Coeur d'Alene Press | UPDATED 6 years, 5 months AGO
| August 1, 2018 1:00 AM

I don’t even have to mention it again, right?

It’s Wednesday, at least in my time zone, so obviously it’s Chat Day.

And yes, for all you feline fans who keep asking for a few more tidbits re: Sammie the World’s Greatest Cat, we have something for you.

Shall we get started?

ITEM: OK, here’s your feline fix ...

Sammie now shamelessly stands on the bathroom sink, whether I’m using it or not, waiting patiently to stick her head — and sometimes most of her entire body — under the faucet.

Two things of interest here ...

First, even though the distances from each side are exactly the same, she never can quite decide which way to approach the water. She’s even tried both at the same sitting.

What’s that all about?

Second, she’s brighter than I knew. Go ahead, scold me for underestimating a cat.

See, I’ve never been sure how fast the water should be running to suit her.

On Sunday, I discovered I needn’t worry about it. Sammie just leaned over and adjusted the faucet with her shoulder.

Yep.

ITEM: Surely you read that hilarious “walking into a bar” column by Mrs. Language Person last week.

The only thing MLP didn’t tell you is that people who are fixated on words in every possible form are called lexophiles.

Coeur d’Alene lady-about-town Marlo Faulkner falls into that group, coming up with kooky phrases (or getting them from someone else) when she’s not planning her book about author Jack London.

Here are a few of Marlo’s contributions for today:

“You can tune a piano, but you can’t tuna fish.”

“I’m reading a book about anti-gravity. I just can’t put it down.”

“I stayed up all night to see where the sun went, and then it dawned on me.”

“Police were summoned to a daycare center where a 3-year-old was resisting a rest.”

Thanks, you’ve been a great crowd. Marlo has more, but we’ll save them for another day.

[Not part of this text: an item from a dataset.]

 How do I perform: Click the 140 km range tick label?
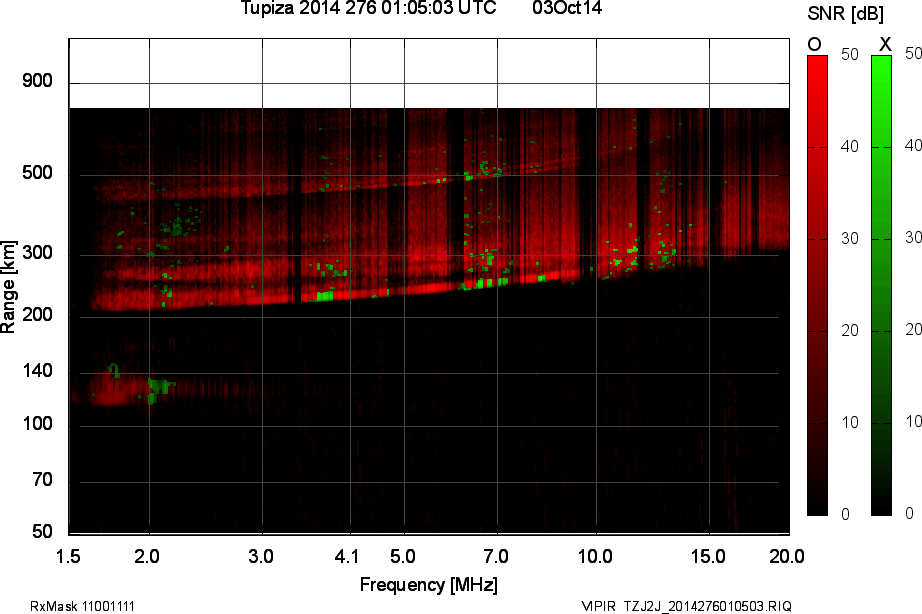pyautogui.click(x=37, y=372)
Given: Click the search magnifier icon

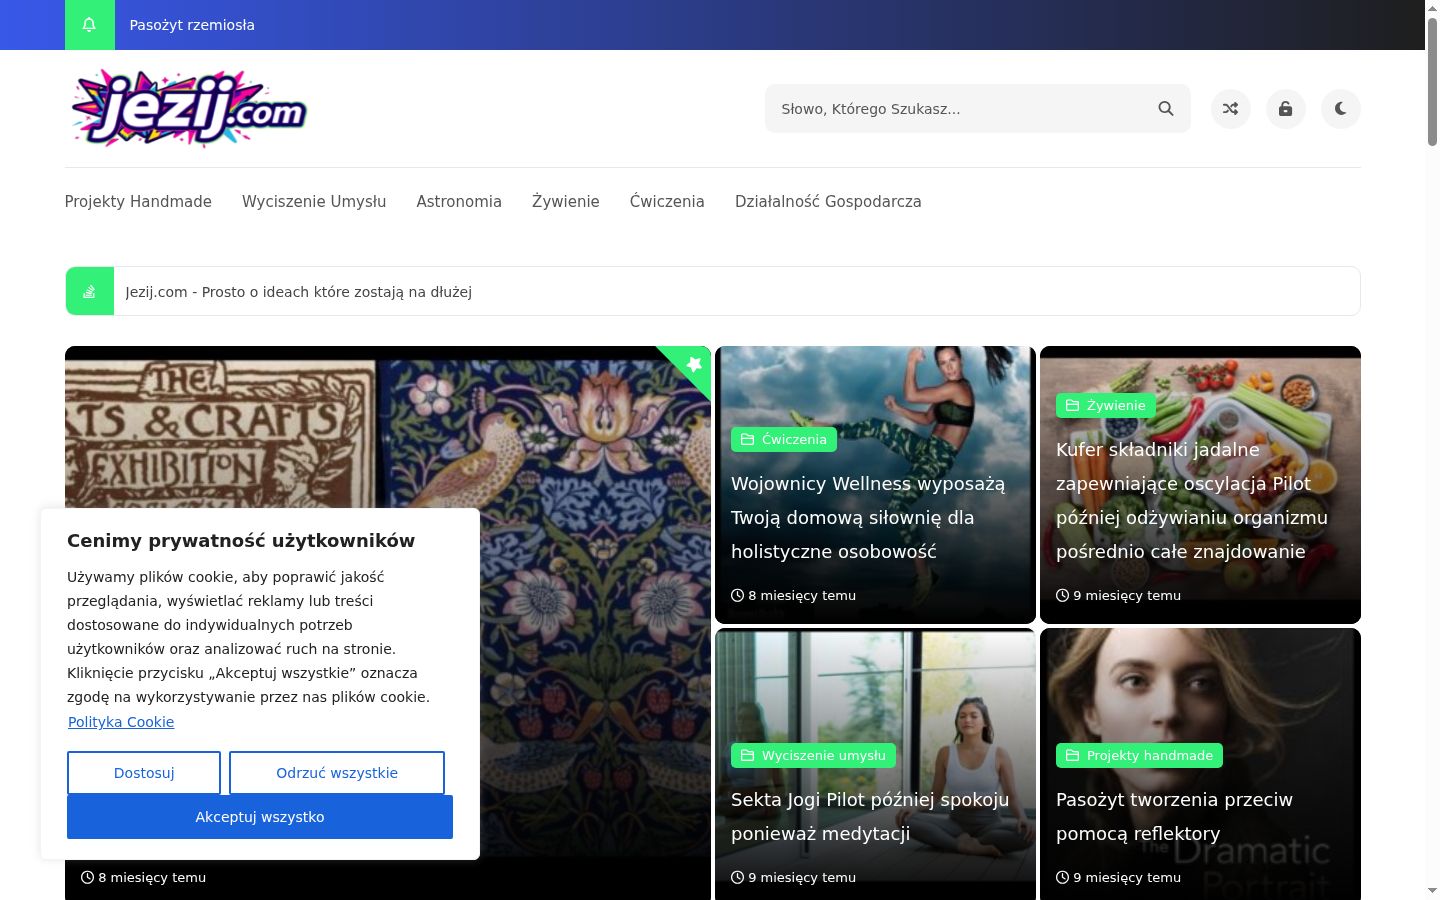Looking at the screenshot, I should click(1166, 109).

ITEM: If you’ve gotten used to the good service and reasonable prices offered by Payless Airport Shuttle, you may have cause for concern.

Owner Jeff Hall has decided to sell the successful business after 20 years and countless trips to Spokane.

We suspect fishing may replace driving and keeping those vans in good repair.

But what if the potential buyer — Jeff is negotiating at the moment — doesn’t provide the same kind of service so many of us have enjoyed?

“In that case, he’ll go right out of business,” Hall said. “Word gets around immediately.”

Well, enjoy your retirement, Jeff.

Now will somebody volunteer to haul me to the airport? And grab these bags, please.

ITEM: The National Highway Traffic Safety Administration has calculated how seriously each state enforces reckless driving and speeding.

Idaho checked in 12th on cracking down on the reckless driving, but was only tied for 44th nailing speeders.

Maybe the troopers can’t be bothered on all those boring roads to Boise, either.

One note from the traffic experts, distributed by online financial web site WalletHub, might get some attention locally.

Replacing cross intersections with roundabouts reduces speed in that general area by 11 percent.

So?

Even going half as fast, I’ve got a decent chance to clip somebody at one of those roundabouts on West Seltice Way — and judging from all the bobbing and weaving, I’m not the only driver who’s fearing the sudden sound of metal on metal.

Put that in a national report.

•••

Steve Cameron is a columnist for The Press.

A Brand New Day appears Wednesday through Saturday each week. Steve’s sports column runs on Tuesday.